#### What you are asked to do
From the data below, repeat exactly the lines from the line with "This screenshot has width=909, height=635." to the line with "Click the asterisk", both included.

#### Records for this exercise
···

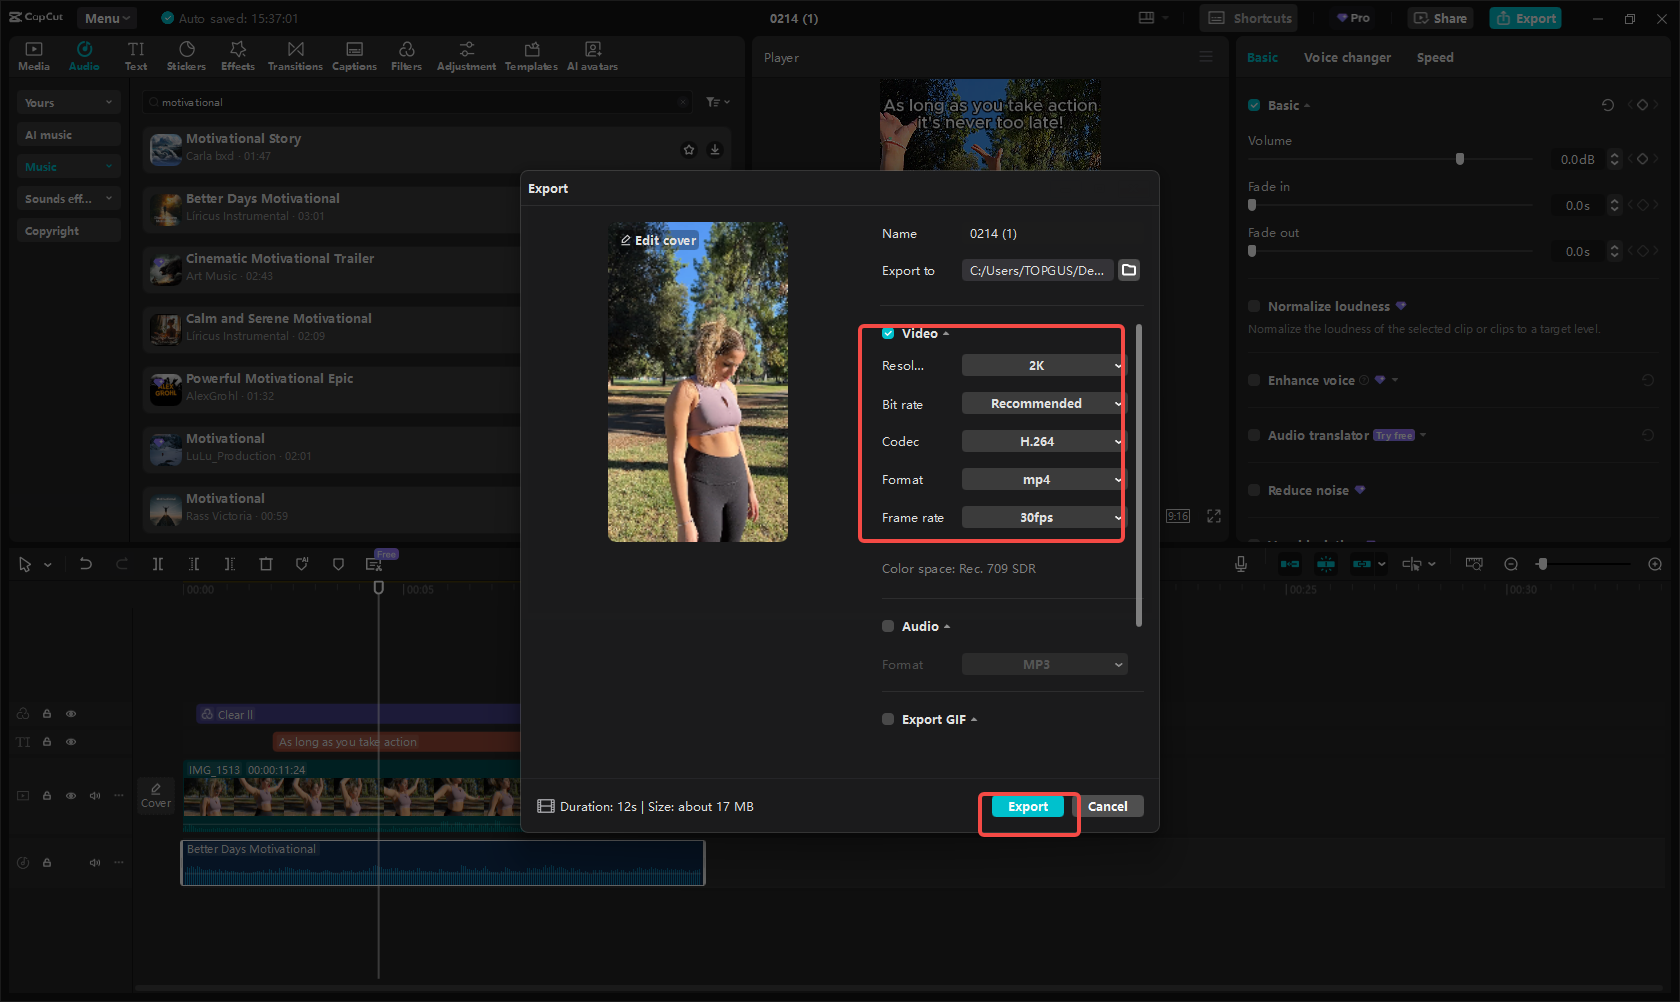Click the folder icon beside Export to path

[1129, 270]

···

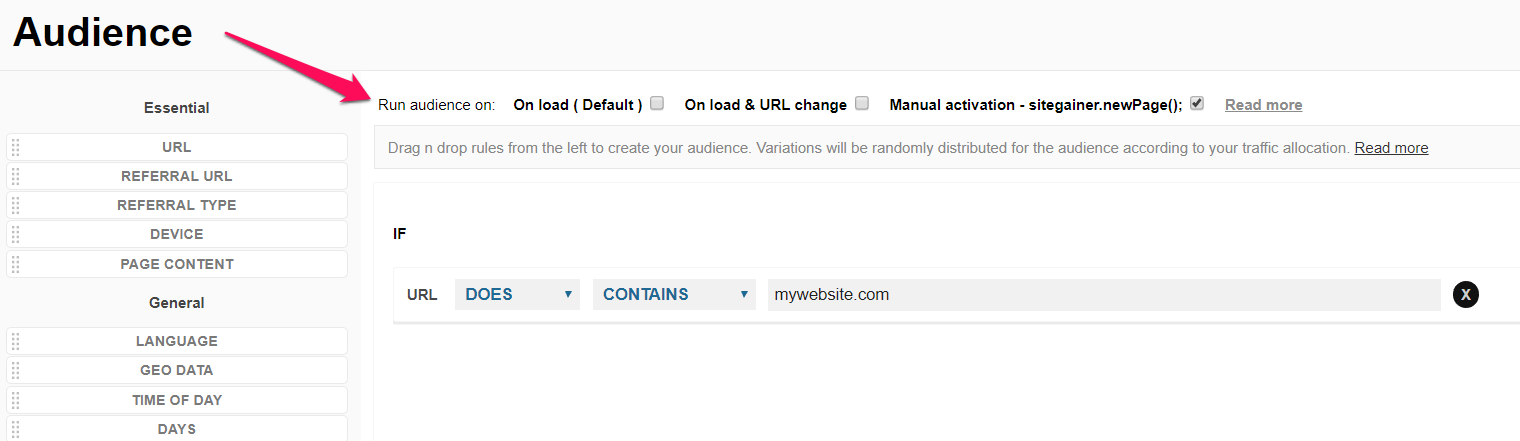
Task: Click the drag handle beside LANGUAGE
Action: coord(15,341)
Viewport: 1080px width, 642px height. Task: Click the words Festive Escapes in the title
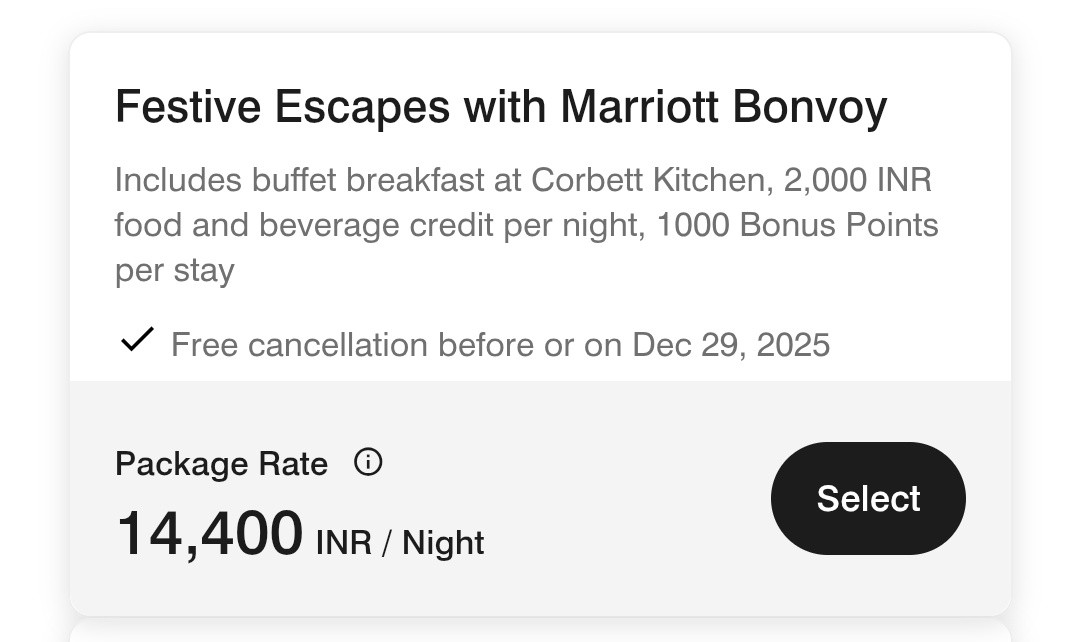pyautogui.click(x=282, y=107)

···

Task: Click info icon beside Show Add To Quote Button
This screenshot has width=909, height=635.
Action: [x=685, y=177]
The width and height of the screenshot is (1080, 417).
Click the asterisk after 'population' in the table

···

#### Response box
This screenshot has width=909, height=635.
Action: [x=685, y=177]
The width and height of the screenshot is (1080, 417).
Click the asterisk after 'population' in the table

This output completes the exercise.